Transcribe every record without leaving anything out or changing a word.

*** Data for processing Section Begins ***

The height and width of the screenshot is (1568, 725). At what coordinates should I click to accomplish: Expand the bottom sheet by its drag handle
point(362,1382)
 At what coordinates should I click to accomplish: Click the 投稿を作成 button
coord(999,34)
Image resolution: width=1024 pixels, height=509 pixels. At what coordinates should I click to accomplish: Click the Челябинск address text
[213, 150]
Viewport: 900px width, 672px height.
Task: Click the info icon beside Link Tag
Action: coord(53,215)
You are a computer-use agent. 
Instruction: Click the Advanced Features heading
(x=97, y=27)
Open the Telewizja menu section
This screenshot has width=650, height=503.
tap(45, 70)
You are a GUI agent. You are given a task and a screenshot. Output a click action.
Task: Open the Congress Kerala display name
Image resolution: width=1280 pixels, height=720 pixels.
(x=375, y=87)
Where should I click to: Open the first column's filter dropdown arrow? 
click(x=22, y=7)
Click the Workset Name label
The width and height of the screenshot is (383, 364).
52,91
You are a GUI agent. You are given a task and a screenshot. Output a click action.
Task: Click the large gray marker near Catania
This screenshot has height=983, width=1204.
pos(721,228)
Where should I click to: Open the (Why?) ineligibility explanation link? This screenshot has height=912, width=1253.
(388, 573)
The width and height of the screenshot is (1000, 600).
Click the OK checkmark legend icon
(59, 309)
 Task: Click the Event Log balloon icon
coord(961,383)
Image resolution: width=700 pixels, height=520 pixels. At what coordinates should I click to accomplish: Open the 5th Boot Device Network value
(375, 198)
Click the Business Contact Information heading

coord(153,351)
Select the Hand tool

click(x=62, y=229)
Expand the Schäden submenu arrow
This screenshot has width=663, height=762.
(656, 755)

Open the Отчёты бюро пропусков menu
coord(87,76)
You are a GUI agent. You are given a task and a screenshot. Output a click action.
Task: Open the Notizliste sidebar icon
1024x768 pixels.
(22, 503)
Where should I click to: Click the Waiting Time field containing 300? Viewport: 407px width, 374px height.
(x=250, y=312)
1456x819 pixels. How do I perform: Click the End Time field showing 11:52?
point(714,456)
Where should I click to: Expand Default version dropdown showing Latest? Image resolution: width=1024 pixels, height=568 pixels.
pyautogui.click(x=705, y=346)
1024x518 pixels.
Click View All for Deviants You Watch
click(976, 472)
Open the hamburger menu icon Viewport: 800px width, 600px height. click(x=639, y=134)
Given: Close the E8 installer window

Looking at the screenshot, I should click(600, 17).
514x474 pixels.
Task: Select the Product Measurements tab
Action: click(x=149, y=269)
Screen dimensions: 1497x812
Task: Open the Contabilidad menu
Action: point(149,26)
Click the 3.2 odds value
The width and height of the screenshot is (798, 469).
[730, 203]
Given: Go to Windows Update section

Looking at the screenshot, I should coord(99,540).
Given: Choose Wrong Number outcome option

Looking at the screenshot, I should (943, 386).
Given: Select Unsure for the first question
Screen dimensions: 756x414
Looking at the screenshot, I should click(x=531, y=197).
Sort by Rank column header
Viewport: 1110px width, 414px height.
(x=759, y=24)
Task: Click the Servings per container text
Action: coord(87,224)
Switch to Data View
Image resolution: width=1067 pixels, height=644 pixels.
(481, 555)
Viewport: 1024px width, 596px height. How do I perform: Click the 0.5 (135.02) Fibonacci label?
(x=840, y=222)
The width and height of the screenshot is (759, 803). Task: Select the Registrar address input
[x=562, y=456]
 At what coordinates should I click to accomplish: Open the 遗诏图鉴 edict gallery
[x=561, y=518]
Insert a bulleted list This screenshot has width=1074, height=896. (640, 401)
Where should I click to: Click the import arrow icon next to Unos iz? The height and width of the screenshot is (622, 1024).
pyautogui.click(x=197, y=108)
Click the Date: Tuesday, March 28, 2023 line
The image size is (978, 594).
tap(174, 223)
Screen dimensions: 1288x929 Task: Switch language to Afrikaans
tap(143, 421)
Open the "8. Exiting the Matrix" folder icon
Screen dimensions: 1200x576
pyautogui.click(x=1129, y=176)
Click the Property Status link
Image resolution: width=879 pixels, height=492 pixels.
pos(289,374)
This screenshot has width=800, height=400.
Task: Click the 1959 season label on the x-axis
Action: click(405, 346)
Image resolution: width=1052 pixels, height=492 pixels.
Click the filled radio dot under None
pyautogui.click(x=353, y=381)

*** Data for processing Section Ends ***

-- Response for this exercise --
The height and width of the screenshot is (1568, 725). At what coordinates should I click to accomplish: Expand the bottom sheet by its drag handle
point(362,1382)
 At what coordinates should I click to accomplish: Click the 投稿を作成 button
coord(999,34)
Image resolution: width=1024 pixels, height=509 pixels. At what coordinates should I click to accomplish: Click the Челябинск address text
[213, 150]
Viewport: 900px width, 672px height.
Task: Click the info icon beside Link Tag
Action: coord(53,215)
You are a computer-use agent. 
Instruction: Click the Advanced Features heading
(x=97, y=27)
Open the Telewizja menu section
This screenshot has width=650, height=503.
tap(45, 70)
You are a GUI agent. You are given a task and a screenshot. Output a click action.
Task: Open the Congress Kerala display name
Image resolution: width=1280 pixels, height=720 pixels.
(x=375, y=87)
Where should I click to: Open the first column's filter dropdown arrow? 
click(x=22, y=7)
Click the Workset Name label
The width and height of the screenshot is (383, 364).
52,91
You are a GUI agent. You are given a task and a screenshot. Output a click action.
Task: Click the large gray marker near Catania
This screenshot has height=983, width=1204.
pos(721,228)
Where should I click to: Open the (Why?) ineligibility explanation link? This screenshot has height=912, width=1253.
(388, 573)
The width and height of the screenshot is (1000, 600).
Click the OK checkmark legend icon
(59, 309)
 Task: Click the Event Log balloon icon
coord(961,383)
Image resolution: width=700 pixels, height=520 pixels. At what coordinates should I click to accomplish: Open the 5th Boot Device Network value
(375, 198)
Click the Business Contact Information heading

coord(153,351)
Select the Hand tool

click(x=62, y=229)
Expand the Schäden submenu arrow
This screenshot has width=663, height=762.
(656, 755)

Open the Отчёты бюро пропусков menu
coord(87,76)
You are a GUI agent. You are given a task and a screenshot. Output a click action.
Task: Open the Notizliste sidebar icon
1024x768 pixels.
(22, 503)
Where should I click to: Click the Waiting Time field containing 300? Viewport: 407px width, 374px height.
(x=250, y=312)
1456x819 pixels. How do I perform: Click the End Time field showing 11:52?
point(714,456)
Where should I click to: Expand Default version dropdown showing Latest? Image resolution: width=1024 pixels, height=568 pixels.
pyautogui.click(x=705, y=346)
1024x518 pixels.
Click View All for Deviants You Watch
click(976, 472)
Open the hamburger menu icon Viewport: 800px width, 600px height. click(x=639, y=134)
Given: Close the E8 installer window

Looking at the screenshot, I should click(600, 17).
514x474 pixels.
Task: Select the Product Measurements tab
Action: click(x=149, y=269)
Screen dimensions: 1497x812
Task: Open the Contabilidad menu
Action: point(149,26)
Click the 3.2 odds value
The width and height of the screenshot is (798, 469).
[730, 203]
Given: Go to Windows Update section

Looking at the screenshot, I should coord(99,540).
Given: Choose Wrong Number outcome option

Looking at the screenshot, I should (943, 386).
Given: Select Unsure for the first question
Screen dimensions: 756x414
Looking at the screenshot, I should click(x=531, y=197).
Sort by Rank column header
Viewport: 1110px width, 414px height.
(x=759, y=24)
Task: Click the Servings per container text
Action: coord(87,224)
Switch to Data View
Image resolution: width=1067 pixels, height=644 pixels.
(481, 555)
Viewport: 1024px width, 596px height. How do I perform: Click the 0.5 (135.02) Fibonacci label?
(x=840, y=222)
The width and height of the screenshot is (759, 803). Task: Select the Registrar address input
[x=562, y=456]
 At what coordinates should I click to accomplish: Open the 遗诏图鉴 edict gallery
[x=561, y=518]
Insert a bulleted list This screenshot has width=1074, height=896. (640, 401)
Where should I click to: Click the import arrow icon next to Unos iz? The height and width of the screenshot is (622, 1024).
pyautogui.click(x=197, y=108)
Click the Date: Tuesday, March 28, 2023 line
The image size is (978, 594).
tap(174, 223)
Screen dimensions: 1288x929 Task: Switch language to Afrikaans
tap(143, 421)
Open the "8. Exiting the Matrix" folder icon
Screen dimensions: 1200x576
pyautogui.click(x=1129, y=176)
Click the Property Status link
Image resolution: width=879 pixels, height=492 pixels.
pos(289,374)
This screenshot has width=800, height=400.
Task: Click the 1959 season label on the x-axis
Action: click(405, 346)
Image resolution: width=1052 pixels, height=492 pixels.
Click the filled radio dot under None
pyautogui.click(x=353, y=381)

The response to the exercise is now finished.